The true count normalizes the running count by the number of decks remaining:
True Count = Running Count / Decks Remaining
A true count of +3 in a 6-deck shoe means the same thing as a +3 in a 2-deck shoe — the remaining cards are proportionally rich in high cards by the same amount. All strategy decisions and bet sizing are based on the true count.
Bet Variation
The primary way card counters gain an edge is by varying their bet size with the count. At low or negative counts, you bet the table minimum. As the true count rises and the shoe becomes favorable, you increase your bet. This is called a bet spread.

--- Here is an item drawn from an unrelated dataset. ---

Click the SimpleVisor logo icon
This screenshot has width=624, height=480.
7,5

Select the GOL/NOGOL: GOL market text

For example, a typical 1–15 spread in a 6-deck game might look like:
| True Count | < +1 | +1 | +2 | +3 | +4 | +5+ |
|---|---|---|---|---|---|---|
| Bet | 1x | 1x | 4x | 8x | 12x | 15x |
The spread ratio (1:15) means the maximum bet is 15 times the minimum. A wider spread captures more edge from high counts, but also draws more attention from the casino. The key insight is that you lose small (minimum bets in unfavorable shoes) and win big (maximum bets when the count is high).
Why Spread? Edge vs True Count
Player edge at each true count under basic strategy (6D, H17, DAS, 75% pen)

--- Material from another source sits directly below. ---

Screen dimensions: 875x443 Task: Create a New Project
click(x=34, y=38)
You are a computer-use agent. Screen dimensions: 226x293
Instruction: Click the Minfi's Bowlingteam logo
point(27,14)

At negative counts the house edge deepens. At positive counts the player gains an edge. A bet spread exploits this asymmetry: minimum bets in the red zone, maximum bets in the green. The dashed line shows the additional gain from play deviations — adjusting your strategy based on the count.

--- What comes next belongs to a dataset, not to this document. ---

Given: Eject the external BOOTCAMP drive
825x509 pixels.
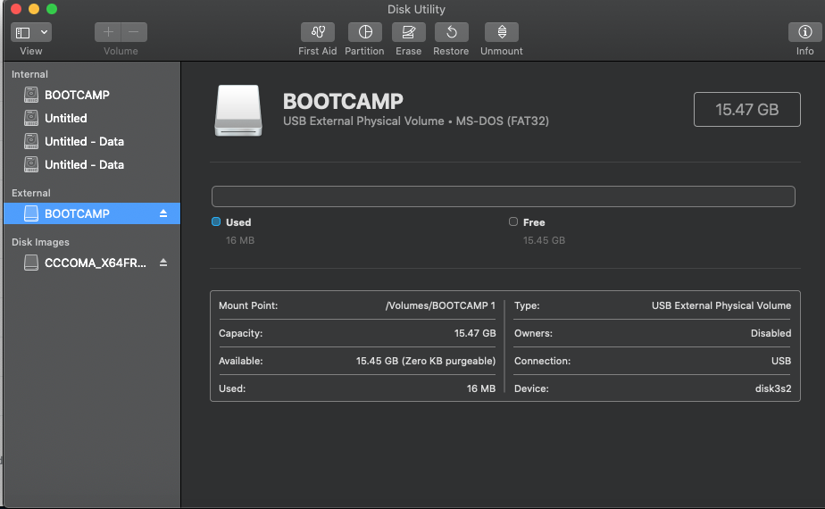Looking at the screenshot, I should 163,214.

Play Variation (Deviations)
Beyond changing bet sizes, counters can also change how they play certain hands based on the count. These are called deviations from basic strategy. For example, basic strategy says to hit 16 vs 10 — but at TC +0 or higher, standing becomes the better play because the remaining deck is rich enough in high cards that the dealer is more likely to bust.
Each deviation has an index number: the true count at which you should switch from one action to another. The most valuable deviations (the “Illustrious 18”) account for the vast majority of the EV gain from play variation. Insurance at TC +3 is the single most valuable deviation because it comes up frequently and offers a large EV swing.
Putting It Together
Card counting gives you two tools: bet variation (bet more when the count is high) and play variation (deviate from basic strategy when the count makes a different action optimal). Bet variation provides the majority of your edge. Play deviations add a smaller but meaningful boost.
True Count Distribution
The true count follows a roughly bell-shaped distribution centered near zero. High counts (>+3) that give the player a meaningful edge are rare — you spend most of your time near TC 0, grinding through neutral shoes. Fewer decks produce a wider distribution (more count volatility), which is why single-deck games are better for counters.
True Count Distribution
How often each true count occurs, by number of decks
Why do we never see a true count of −1 for 1-Deck? True counts are floored (rounded toward −∞). In a single-deck game, the remaining cards are always less than one full deck, so dividing the running count by a fraction amplifies and then floors the result. This makes certain floored TCs impossible — for example, a running count of −1 divided by ~0.94 decks gives −1.06, which floors to −2, skipping −1 entirely.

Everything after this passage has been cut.